"Monrovia is right on the coast and the beaches are stunning. In the evenings they are flooded with people playing football and socialising as the fishermen come with their catch."
Photographer, Conor Beary, recounts his favourite parts of Liberia; a lush, green land where nature is reclaiming itself with its outstanding beauty and liveliness. Beary also has had the privilege of photographing the Liberian Dancing Devils: a group who assume the role of bush devils, spirits that originate from the spiritual world of the ‘Poro’ - meaning ‘bush’ - but are not considered as evil presences. Their existence has long been a part of the culture of important ethnic groups that have shaped the country into what it is today. We speak to him about his experiences visiting the country and how he came to know of the Devils.
How would you describe Liberia and its people to someone who’s never been?

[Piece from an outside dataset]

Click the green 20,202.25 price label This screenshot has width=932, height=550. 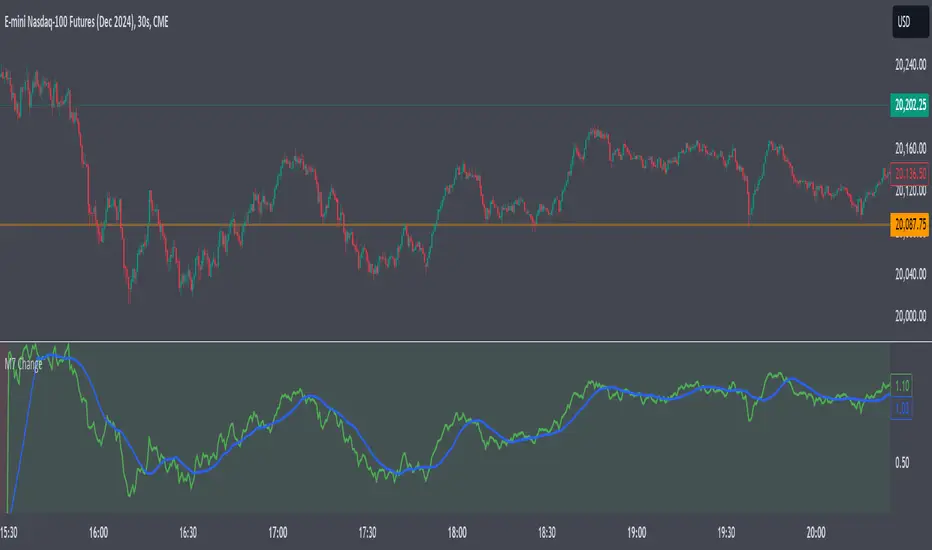point(909,104)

It’s a beautiful place. The colours of the city are as vibrant as the people. Monrovia is right on the coast and the beaches are stunning. In the evenings they are flooded with people playing football and socialising as the fishermen come with their catch. It doesn’t have a massive amount of tourism I think due to its issues in the past but it’s picking up. The people are friendly and warm, resourceful and sharing.
What are some of your favourite memories and experiences of Liberia?
Well, my wife’s family are Liberian and live out there, so that’s how I was first introduced to Liberia. It’s given me the chance to see real Liberian culture and delve straight into the heart of it, rather than just travel as a photographer and tourist. Christmas is a special time there. Many people who have grown up abroad travel back there for Christmas, so there are some mad parties around that time. Aside from that I started a project out there teaching kids about cameras and how to use them to tell their own stories. That was a great experience; it’s something I’m hoping to publish soon as part of a wider project. The photos they took are really cool.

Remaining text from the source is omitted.